Rise Of The Online Charity Shop

Rise Of The Online Charity Shop

Remember when you only bought your clothes on the high street? It was a time before smartphones and online shopping. Before auction sites and second-hand sales apps.

We didn’t use blogs as a source of inspiration, and we weren’t influenced by Instagrammers.

Fortunately, we don’t live in that time any more.

The internet has changed us

Forbes reports around one third of millennials do the majority of their shopping on a computer, with a further 16% using their mobile device. That’s almost half of Generation Y doing the bulk of their spending off the high street.

Major fashion retailers have known this for years, quickly adapting their clunky websites into smooth-running apps, offering student discounts through web-based platforms such as Unidays, intelligently keeping their doors open 24/7. We’re now living in an age where you can purchase an item from Amazon and have it delivered on the very same day!

But for second-hand fashionistas, and anyone looking to buy more ethically, it seems our options are not quite as great. It’s meant that someone like me - who tends to avoid fast fashion - will end up actively visiting the high street's charity shops to source new clothes. It’s a bother, to say the least. I mean, it’s that or scrolling through lots of independent websites for one specific item. (Does anyone know where to find a good pair of ethically-made gloves?!)

Thankfully, there is a solution!

Charity shops - why you shouldn’t hate them

As we slowly watch the decline of the British high street, charity shops have been upping their numbers. While it’s done wonders for keeping town centres afloat, sadly it has damaged the reputation of charity shopping. In fact, 50% of the general public think there should be fewer.

I’ve also found charity shops are often associated with betting shops and vaping stores, preying on our valuable commercial space where titans Woolworths and BHS once stood. While gambling and e-cigarettes do prey upon addictions and have no social purpose, charity shops deserve the space we give them. The money they generate goes to worthy causes, and they help recycle a huge amount of regretful fast fashion purchases. Their shops even provide steady work experience to the unemployed.

Charity shopping goes digital

This year has seen the migration of charity shops to a new digital realm. And not only that - they have some serious styling too.

The first one that I spotted this year is Oxfam’s Shopping Site. They have invested the time and energy to upload photos and descriptions of items from their stores to their online shop, proving that even with all of their one-of-a-kind items, it’s a massive investment opportunity.

Barnardo’s has gone in a different direction, seizing the popularity of second-hand and vintage bloggers. They now have their own fashion blog, The Thrift, and even created an A/W17 lookbook supported by fashion designer Henry Holland.

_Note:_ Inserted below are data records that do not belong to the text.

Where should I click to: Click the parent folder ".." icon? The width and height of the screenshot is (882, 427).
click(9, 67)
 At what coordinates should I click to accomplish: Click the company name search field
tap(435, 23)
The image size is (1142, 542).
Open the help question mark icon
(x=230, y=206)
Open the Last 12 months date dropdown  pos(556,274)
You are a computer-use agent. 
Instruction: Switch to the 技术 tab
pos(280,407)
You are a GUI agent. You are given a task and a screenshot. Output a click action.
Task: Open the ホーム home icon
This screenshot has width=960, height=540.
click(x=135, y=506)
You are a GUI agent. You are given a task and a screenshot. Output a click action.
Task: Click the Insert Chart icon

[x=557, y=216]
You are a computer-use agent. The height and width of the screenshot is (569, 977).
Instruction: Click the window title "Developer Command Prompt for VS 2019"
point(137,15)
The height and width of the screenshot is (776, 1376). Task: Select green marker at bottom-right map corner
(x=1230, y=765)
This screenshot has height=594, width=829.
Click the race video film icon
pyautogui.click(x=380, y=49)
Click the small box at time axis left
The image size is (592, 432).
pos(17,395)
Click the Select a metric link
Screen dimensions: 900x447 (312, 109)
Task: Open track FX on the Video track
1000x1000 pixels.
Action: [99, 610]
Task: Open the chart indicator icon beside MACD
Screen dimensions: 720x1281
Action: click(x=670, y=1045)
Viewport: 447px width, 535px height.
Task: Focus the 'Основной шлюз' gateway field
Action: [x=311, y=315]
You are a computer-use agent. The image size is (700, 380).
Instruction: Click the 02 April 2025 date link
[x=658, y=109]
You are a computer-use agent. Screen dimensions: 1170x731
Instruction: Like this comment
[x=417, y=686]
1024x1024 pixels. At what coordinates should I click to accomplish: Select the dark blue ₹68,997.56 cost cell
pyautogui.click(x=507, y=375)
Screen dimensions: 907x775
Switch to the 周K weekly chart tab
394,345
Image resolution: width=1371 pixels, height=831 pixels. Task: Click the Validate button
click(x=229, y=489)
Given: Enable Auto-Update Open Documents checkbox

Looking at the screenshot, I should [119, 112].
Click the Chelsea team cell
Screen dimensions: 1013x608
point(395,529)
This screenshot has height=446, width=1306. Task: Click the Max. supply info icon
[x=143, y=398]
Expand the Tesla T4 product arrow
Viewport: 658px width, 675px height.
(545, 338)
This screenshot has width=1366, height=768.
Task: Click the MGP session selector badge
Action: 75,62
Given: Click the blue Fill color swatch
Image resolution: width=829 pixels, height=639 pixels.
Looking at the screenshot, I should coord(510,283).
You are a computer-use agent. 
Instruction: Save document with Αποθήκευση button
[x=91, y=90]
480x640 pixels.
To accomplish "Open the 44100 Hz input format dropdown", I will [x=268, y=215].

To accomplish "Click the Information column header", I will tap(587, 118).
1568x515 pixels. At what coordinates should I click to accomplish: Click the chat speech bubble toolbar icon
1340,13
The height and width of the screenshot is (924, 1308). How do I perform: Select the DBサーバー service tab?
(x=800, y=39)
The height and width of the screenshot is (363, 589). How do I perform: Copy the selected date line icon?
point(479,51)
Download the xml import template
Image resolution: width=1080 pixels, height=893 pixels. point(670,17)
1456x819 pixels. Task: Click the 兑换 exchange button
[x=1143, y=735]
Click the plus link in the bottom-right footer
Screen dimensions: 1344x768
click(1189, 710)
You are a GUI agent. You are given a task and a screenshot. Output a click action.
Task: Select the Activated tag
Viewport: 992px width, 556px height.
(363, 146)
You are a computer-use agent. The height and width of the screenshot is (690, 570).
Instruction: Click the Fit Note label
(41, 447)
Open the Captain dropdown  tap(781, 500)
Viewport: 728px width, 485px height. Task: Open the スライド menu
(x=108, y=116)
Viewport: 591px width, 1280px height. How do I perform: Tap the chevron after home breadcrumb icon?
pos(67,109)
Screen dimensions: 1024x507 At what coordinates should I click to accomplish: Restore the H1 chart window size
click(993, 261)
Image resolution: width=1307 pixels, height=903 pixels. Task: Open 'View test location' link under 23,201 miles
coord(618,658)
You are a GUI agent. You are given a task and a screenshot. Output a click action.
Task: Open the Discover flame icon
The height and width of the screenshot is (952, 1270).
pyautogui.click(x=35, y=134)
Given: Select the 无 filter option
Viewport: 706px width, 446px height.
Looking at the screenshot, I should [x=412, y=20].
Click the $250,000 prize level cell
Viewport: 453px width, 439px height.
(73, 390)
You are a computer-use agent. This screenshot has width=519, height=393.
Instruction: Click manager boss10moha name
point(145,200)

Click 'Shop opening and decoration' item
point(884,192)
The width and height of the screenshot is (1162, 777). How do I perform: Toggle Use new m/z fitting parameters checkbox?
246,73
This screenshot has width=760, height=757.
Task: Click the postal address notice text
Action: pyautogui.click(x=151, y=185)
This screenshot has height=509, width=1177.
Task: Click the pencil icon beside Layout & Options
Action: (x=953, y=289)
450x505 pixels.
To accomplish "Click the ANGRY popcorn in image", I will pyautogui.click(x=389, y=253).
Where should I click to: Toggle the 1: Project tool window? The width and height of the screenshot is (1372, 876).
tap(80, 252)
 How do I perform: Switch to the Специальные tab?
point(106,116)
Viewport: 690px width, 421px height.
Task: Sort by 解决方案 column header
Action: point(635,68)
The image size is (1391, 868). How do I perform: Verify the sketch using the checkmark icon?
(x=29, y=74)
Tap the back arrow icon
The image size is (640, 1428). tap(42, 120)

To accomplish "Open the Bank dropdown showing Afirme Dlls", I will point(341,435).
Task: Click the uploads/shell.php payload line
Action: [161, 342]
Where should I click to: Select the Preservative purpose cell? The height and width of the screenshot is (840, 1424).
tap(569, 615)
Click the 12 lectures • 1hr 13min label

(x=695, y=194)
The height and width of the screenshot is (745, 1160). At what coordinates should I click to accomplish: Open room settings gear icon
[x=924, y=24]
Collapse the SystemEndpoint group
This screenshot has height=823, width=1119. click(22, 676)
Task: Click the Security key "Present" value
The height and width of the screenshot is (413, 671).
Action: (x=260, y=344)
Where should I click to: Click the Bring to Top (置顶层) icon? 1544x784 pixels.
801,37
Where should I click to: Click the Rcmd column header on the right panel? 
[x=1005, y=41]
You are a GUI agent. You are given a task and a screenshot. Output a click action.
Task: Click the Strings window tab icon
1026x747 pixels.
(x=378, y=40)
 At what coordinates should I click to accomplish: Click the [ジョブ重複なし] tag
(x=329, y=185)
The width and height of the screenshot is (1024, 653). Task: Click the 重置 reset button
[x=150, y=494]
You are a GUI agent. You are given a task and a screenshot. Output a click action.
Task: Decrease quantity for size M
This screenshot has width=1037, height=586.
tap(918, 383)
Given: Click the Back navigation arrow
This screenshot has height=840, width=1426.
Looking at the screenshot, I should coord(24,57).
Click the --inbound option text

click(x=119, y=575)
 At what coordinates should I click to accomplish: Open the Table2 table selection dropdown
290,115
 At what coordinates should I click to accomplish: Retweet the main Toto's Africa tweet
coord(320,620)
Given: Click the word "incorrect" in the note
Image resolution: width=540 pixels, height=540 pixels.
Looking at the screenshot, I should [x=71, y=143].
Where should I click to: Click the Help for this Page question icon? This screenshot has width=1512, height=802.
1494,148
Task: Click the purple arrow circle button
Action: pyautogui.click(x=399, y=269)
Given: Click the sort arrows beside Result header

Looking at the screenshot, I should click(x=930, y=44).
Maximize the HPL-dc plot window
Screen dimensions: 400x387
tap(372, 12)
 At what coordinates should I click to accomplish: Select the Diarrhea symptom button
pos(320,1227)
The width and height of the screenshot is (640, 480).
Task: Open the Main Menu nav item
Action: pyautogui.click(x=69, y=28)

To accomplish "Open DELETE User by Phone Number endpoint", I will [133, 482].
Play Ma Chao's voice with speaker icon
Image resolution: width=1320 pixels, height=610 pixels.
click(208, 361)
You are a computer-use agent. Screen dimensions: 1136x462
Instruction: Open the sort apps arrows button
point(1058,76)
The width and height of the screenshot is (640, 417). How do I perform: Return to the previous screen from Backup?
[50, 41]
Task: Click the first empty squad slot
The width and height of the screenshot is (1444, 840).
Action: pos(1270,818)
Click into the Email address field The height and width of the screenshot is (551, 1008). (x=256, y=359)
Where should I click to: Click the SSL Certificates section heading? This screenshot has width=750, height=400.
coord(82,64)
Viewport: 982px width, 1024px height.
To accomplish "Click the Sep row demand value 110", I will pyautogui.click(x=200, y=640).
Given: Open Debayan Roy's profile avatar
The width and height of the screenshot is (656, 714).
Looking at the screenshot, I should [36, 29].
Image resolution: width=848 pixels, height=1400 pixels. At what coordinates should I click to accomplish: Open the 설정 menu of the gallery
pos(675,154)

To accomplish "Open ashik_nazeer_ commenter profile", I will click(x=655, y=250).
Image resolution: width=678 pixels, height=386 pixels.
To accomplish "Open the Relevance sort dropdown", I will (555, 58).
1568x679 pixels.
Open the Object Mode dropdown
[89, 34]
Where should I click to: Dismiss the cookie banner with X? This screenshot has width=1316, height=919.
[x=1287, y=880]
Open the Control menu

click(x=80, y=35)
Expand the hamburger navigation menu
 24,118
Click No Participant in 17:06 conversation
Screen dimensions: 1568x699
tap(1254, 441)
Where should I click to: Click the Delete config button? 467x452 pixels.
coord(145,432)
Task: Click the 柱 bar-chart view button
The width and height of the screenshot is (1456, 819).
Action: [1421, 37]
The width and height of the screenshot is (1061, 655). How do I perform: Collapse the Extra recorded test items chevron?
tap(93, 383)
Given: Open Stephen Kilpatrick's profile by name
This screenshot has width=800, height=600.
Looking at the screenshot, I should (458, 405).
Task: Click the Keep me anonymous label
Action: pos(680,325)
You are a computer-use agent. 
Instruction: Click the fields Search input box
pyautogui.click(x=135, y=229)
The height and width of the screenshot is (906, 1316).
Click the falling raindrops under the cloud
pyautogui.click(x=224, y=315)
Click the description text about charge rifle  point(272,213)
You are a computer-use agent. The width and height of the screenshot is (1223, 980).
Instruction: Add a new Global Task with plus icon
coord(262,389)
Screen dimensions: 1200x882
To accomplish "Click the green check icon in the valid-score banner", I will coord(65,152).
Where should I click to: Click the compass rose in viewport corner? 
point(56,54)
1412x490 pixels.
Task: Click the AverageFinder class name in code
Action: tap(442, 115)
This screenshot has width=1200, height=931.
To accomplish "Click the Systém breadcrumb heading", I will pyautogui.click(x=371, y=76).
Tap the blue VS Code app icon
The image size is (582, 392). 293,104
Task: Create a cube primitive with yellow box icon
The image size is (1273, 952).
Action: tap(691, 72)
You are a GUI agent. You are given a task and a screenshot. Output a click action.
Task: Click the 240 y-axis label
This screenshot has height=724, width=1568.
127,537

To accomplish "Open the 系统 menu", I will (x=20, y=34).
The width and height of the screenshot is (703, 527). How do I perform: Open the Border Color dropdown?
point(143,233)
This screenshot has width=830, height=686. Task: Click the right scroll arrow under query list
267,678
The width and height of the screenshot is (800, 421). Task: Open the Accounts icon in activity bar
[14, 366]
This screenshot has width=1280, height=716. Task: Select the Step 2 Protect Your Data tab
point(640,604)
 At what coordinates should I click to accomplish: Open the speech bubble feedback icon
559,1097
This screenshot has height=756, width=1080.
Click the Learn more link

In a different twist, street newspaper The Big Issue opened their online store, The Big Issue Shop, which sells first-hand items with an explanation of the social good the item does, denoted as a “Social Echo”. Art prints support marginalised street artists, while baby clothes have all their profits donated to orphaned and abandoned children around the world.

And while it’s going to mean higher bidding by revealing this, Cancer Research UK has an eBay page, with the best high street brands and second-hand items being sold on there.

It’s great to finally have these charities online, so that second-hand shopping still has real social impact. I’m hoping to see more and more pop up, as we continue to increase our online spending habits.